II. LA POLITIQUE NATIONALE DE MDE

A. LE RESPECT DES ENGAGEMENTS DU PROTOCOLE DE KYOTO

Le programme national de lutte contre le changement climatique adopté par le 19 janvier 2000, précise les mesures mises en oeuvre pour respecter l'engagement de stabilisation des émissions françaises de gaz à effet de serre au niveau atteint en 1990.

Il repose d'une part sur la réglementation, la normalisation, la labellisation et les actions de maîtrise de l'énergie, d'autre part sur des instruments économiques et enfin sur des mesures structurelles dans les secteurs des transports, du bâtiment et de l'énergie. Il devrait permettre d'éviter l'émission de 16 Mt de carbone pour stabiliser les émissions de gaz à effet de serre à leur niveau de 1990 (144 Mt de carbone).

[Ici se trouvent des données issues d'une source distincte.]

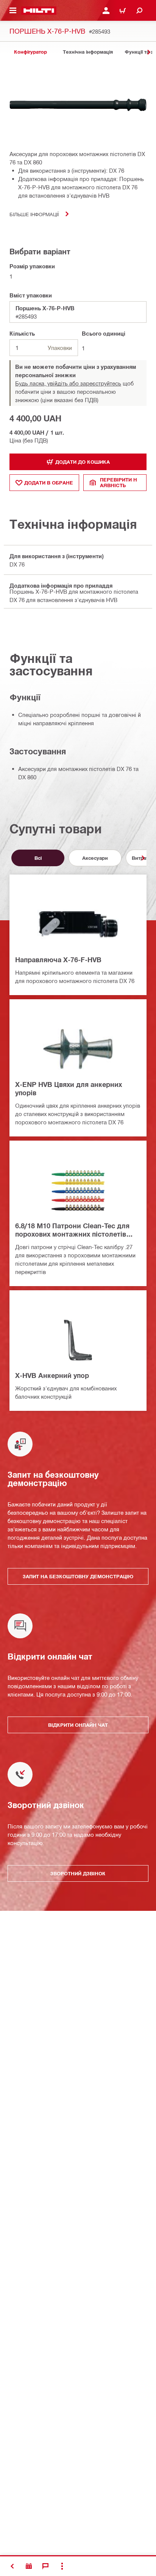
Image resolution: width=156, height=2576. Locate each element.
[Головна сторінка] (38, 10)
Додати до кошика (82, 462)
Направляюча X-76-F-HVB (58, 959)
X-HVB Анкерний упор (52, 1375)
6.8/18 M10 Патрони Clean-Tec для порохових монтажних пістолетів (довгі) (72, 1230)
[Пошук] (139, 10)
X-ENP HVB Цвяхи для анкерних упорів (68, 1088)
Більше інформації (34, 214)
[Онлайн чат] (45, 2566)
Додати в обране (48, 483)
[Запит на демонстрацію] (28, 2566)
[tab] (30, 52)
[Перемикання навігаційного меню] (13, 10)
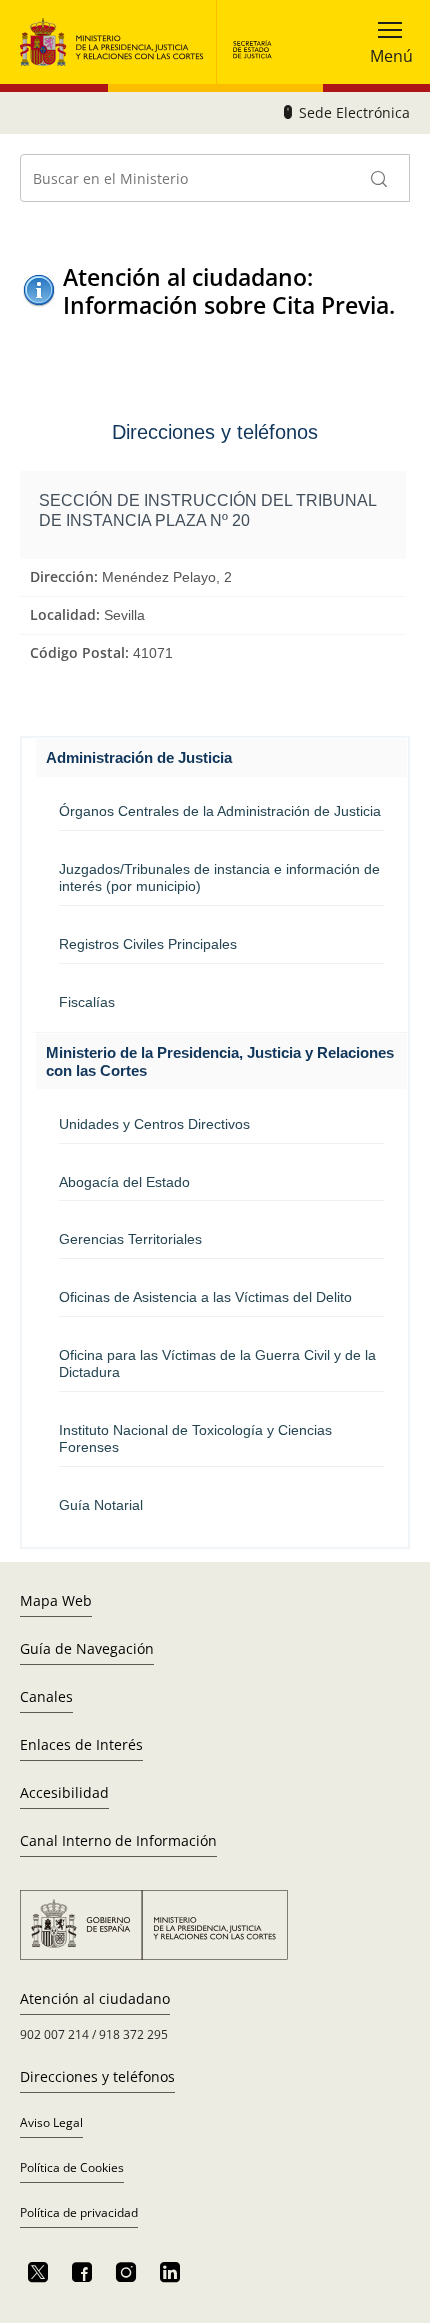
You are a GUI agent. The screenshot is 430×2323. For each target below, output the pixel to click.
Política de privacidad (79, 2212)
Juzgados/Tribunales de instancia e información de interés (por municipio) (219, 877)
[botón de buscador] (380, 178)
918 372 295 (133, 2034)
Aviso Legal (51, 2122)
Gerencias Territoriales (130, 1239)
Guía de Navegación (87, 1648)
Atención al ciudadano (95, 1998)
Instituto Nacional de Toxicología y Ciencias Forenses (195, 1438)
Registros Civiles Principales (148, 944)
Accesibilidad (64, 1792)
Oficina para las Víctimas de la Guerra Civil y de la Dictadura (217, 1363)
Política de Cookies (72, 2167)
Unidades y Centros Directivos (154, 1124)
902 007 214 (54, 2034)
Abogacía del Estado (124, 1182)
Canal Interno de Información (118, 1840)
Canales (46, 1696)
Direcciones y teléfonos (97, 2076)
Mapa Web (56, 1600)
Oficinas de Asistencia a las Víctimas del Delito (205, 1297)
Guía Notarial (101, 1505)
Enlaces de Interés (81, 1744)
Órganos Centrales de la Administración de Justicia (220, 811)
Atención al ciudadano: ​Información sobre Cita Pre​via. (229, 291)
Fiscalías (87, 1002)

Parallèlement aux négociations communautaires concernant le projet de directive relatif au marché des permis d'émissions, les pouvoirs publics ont décidé de promouvoir la signature, par des entreprises, d'engagements volontaires de réduction d'émissions de gaz à effet de serre. Une concertation a été lancée par les ministères de l'industrie et de l'environnement avec les principales entreprises consommatrices d'énergie. Les engagements volontaires souscrits par les entreprises les plus consommatrices d'énergie au cours du 2nd semestre 2002 permettront de préparer l'économie nationale aux échéances de la future directive relative au marché des permis d'émission. Cette question est d'autant plus importante que la réduction des émissions de CO2 a une incidence majeure sur la compétitivité de l'industrie, à commencer par celle des constructeurs automobiles.

B. L'ACTION EN FAVEUR DE LA MDE

La stratégie de la France s'inspire de trois principes en matière de maîtrise de la demande d'énergie :

identifier les gisements d'économies d'énergie rentables par les acteurs économiques et permettre aux consommateurs d'orienter leurs décisions vers les produits les plus économes en énergie ;

- éliminer les obstacles à la diffusion des technologies compétitives et mettre en place des outils pour faciliter leur développement ;

- soutenir la R & D dans les domaines non encore compétitifs.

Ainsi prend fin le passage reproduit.